Work instructions: Retype every line of the records exactly.
━━━━━━━━━━━━━━━━━━━━━━━━━━━━━━
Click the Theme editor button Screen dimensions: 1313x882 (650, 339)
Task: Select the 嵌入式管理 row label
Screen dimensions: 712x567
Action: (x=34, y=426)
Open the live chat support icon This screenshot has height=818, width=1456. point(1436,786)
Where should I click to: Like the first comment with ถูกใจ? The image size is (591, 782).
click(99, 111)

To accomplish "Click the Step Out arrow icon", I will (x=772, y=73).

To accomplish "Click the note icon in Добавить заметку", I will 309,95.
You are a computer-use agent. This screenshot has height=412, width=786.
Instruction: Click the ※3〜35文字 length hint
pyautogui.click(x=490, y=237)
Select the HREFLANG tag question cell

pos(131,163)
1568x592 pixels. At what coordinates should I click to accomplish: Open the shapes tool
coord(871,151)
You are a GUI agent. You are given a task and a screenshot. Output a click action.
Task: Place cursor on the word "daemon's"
━━━━━━━━━━━━━━━━━━━━━━━━━━━━━━
Task answer:
Click the Theme editor button Screen dimensions: 1313x882 (650, 339)
Task: Select the 嵌入式管理 row label
Screen dimensions: 712x567
Action: (x=34, y=426)
Open the live chat support icon This screenshot has height=818, width=1456. point(1436,786)
Where should I click to: Like the first comment with ถูกใจ? The image size is (591, 782).
click(99, 111)

To accomplish "Click the Step Out arrow icon", I will (x=772, y=73).

To accomplish "Click the note icon in Добавить заметку", I will 309,95.
You are a computer-use agent. This screenshot has height=412, width=786.
Instruction: Click the ※3〜35文字 length hint
pyautogui.click(x=490, y=237)
Select the HREFLANG tag question cell

pos(131,163)
1568x592 pixels. At what coordinates should I click to accomplish: Open the shapes tool
coord(871,151)
You are a GUI agent. You are given a task and a screenshot. Output a click action.
Task: Place cursor on the word "daemon's"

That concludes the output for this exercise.